Collaborative work and cooperation is certainly one important concept that gravitates around open science/research (see the Mertonian norm of communism), but that isn’t necessary nor sufficient for open science.

Final food for thought

Science as Amateur Software Development, by Richard McElreath.

Science is one of humanity’s greatest inventions. Academia, on the other hand, is not. It is remarkable how successful science has been, given the often chaotic habits of scientists. In contrast to other fields, like say landscaping or software engineering, science as a profession is largely unprofessional—apprentice scientists are taught less about how to work responsibly than about how to earn promotions. This results in ubiquitous and costly errors. Software development has become indispensable to scientific work. I want to playfully ask how it can become even more useful by transferring some aspects of its professionalism, the day-to-day tracking and back-tracking and testing that is especially part of distributed, open-source software development. Science, after all, aspires to be distributed, open-source knowledge development.

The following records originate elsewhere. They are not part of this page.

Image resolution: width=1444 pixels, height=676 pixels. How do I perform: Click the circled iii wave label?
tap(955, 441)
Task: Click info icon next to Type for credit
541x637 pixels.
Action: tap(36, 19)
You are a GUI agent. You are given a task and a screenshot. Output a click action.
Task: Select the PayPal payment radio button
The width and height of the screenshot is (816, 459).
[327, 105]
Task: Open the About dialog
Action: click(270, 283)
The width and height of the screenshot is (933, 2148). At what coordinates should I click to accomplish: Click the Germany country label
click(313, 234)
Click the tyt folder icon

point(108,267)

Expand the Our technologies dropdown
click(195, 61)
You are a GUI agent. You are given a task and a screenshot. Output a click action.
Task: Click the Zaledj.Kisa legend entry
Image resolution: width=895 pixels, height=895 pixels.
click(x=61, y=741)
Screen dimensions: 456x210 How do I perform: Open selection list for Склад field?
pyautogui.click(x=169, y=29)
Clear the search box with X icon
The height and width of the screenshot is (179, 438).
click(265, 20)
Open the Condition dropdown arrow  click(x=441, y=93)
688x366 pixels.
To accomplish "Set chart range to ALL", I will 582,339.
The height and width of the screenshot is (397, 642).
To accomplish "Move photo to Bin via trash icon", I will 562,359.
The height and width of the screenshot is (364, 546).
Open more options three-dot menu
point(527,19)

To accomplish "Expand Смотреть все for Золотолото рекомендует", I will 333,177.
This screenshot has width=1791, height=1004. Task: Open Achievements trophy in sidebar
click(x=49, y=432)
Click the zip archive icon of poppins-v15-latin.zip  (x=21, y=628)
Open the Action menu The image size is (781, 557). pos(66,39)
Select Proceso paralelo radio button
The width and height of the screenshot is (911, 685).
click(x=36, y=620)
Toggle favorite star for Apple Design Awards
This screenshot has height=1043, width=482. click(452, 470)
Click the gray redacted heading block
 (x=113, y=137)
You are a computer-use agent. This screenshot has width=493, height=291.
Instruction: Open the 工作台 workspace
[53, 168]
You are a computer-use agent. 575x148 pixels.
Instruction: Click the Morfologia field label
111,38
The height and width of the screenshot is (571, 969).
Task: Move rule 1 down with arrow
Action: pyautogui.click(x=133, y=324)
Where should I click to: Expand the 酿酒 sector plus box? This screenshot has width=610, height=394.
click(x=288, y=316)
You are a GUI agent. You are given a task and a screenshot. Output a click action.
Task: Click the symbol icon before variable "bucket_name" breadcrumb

Building a brand as an open early career researcher – see Building a brand as a scientist by Stephanie Hicks.

Making discoveries and contributing your ideas and/or work are fundamental components of being a scientist (I am treating of the word “scientist” very broadly here). However, another important component of being a scientist is learning how to build your “brand” as a scientist.


Just do it! (if you are in a position to)

Build openness and reproducibility at the core your research

(according to you possibilities)

Don’t wait

Open and reproducible research doesn’t work if it’s an afterthought.

Standing on the shoulders of giants only really makes sense in the context of open and reproducible research.

  • If you are here (or have read this), chances are you are on the path towards open and reproducible research.

  • You are the architect of the kind of research and researcher you want to become. I hope these include openness and reproducibility.

  • It’s a long path, that constantly evolves, depending on constraints, aspirations, environment, …

  • The sky is the limit, be creative: work out the (open and reproducible) research that works for you now …

  • … and that you want to work (for you and others) in the future.


One of my advice was to make allies. I have been lucky to meet wonderful allies and inspiring friends along the path towards open and reproducible research that works for me. Among these, I would like to highlight Corina Logan, Stephen Eglen, Marta Teperek, Kirstie Whitaker, Chris Hartgenink, Naomie Penfold, Yvonne Nobis.

  1. There is often no perfect solution, and a combination of the above might be desirable.